This leads us to think of traveling through the maze as a serial process - cell by cell. Enter a new cell, figure out where the walls are, figure out where to go next, then move on. In fact, when you watch a competition in person, it appears that many of the robots are following that exact same strategy. They move into a new cell, make a noticeable pause, then start moving again. It's perfectly understandable. It's a significant challenge just to get your robot design to move in a straight line and make reasonable turns.
Yet the top competitors seem to have approached the problem a little differently. They move smoothly through the maze. Of course they go down blind alleys and have to retrace their steps. But, as they move, even during the very first exploratory trip, they appear to have already figured out what lies ahead of them. Some of them, albeit a small number of them, go faster during their first search than many of their competitors go during their speed runs.
They appear to be committing to turns before they are completely into a cell (see conceptual drawing above.) Both approaches result in a 180 degree turn but the path on the right is significantly shorter than the one on the left. It requires 3 turns rather than 2, but the total turn angle is the same. More importantly, the sensing and decision making have already been done before the robot enters the next cell.
One approach that might allow them to achieve that kind of speed is to sense the presence, or absence, of walls in the next cell before they get there.
Some of the competitors have multiple sensors mounted on the front, and sometimes on the rear, of their robots. The sensor pointed directly forward is easy to understand.
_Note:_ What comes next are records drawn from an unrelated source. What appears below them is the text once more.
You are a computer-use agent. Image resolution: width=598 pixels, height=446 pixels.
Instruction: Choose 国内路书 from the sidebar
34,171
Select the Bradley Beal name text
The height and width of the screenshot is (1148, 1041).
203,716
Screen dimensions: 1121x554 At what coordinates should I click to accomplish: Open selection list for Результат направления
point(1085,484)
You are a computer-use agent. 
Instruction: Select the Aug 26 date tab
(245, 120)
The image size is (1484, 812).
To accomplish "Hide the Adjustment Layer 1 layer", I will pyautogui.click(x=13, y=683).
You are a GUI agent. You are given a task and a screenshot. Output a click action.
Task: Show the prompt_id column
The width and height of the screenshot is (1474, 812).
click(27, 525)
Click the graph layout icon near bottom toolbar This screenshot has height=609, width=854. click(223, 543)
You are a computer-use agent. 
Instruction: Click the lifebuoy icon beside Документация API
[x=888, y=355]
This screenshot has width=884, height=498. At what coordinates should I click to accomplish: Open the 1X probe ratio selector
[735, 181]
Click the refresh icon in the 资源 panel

Theoretically it should be possible to select the transmitter and sensor and adjust the operating parameters to detect a wall on the far side of the next cell. Of course there are a lot of variables that might inhibit reliable performance. But, in principle, we should be able to make that approach work.
The sensors that are pointed at an angle, crossing each other, are more interesting.
At first glance it would appear that they are not very useful. After all, they will only be able to sense light (or ultrasound) that is reflected back to them. Assuming that the emitter for each sensor is also aligned at the same angle, then as long as the robot is moving straight ahead, no signal will be reflected. The angle of incidence and the angle of reflection are equal. So, it appears that the added electronics are of no practical use at all....
But, the top competitors are obviously smart people. They didn't spend extra money, time, and effort just to build in sensors that don't provide useful information.
Most of the information I've run across on the web indicates that the best strategy is always to go straight ahead until you find a wall. It follows that once you find a wall ahead of you, then you will find-
- an opening on the left
- an opening on the right
- walls on both sides
Why not decide to turn as soon as you know there's a wall directly ahead? As soon as you turn far enough so that one of the angled sensors is positioned to get feedback, you will know if there is an opening in that direction or not, and can act accordingly.
Another area where the angled sensors might be playing a key role is in recognizing and navigating through a diagonal opening in the maze.
The simplistic, right angle approach, shown in blue, requires a long series of moves and turns. This is extremely expensive from an elapsed time perspective. On the other hand, if the robot can identify and naviate through opportunities like this by going straight up the middle, then it will save a terrific amount of time. But, in order to do that, it has to have some way of knowing where the walls are, and avoid running into them. This may be where the angled sensors play a role.
Naively I assumed that the best angle for sensors like these would be 45 degrees so that they would be pointing perpendicular to the side walls while transversing a diagonal stretch. Observation shows, however, that the actual angle being used by the top competitors is a little less than 45 degrees. Trying to figure out the specifics, and the root causes behind them, will be a very interesting exercise.
The 'best of the best', by the way, go one step further. They also design in a gyroscope module that keeps them on the straight and narrow while they put the pedal to the metal. And, some of them even design their robot mice so that they can run just as fast backwards as forwards.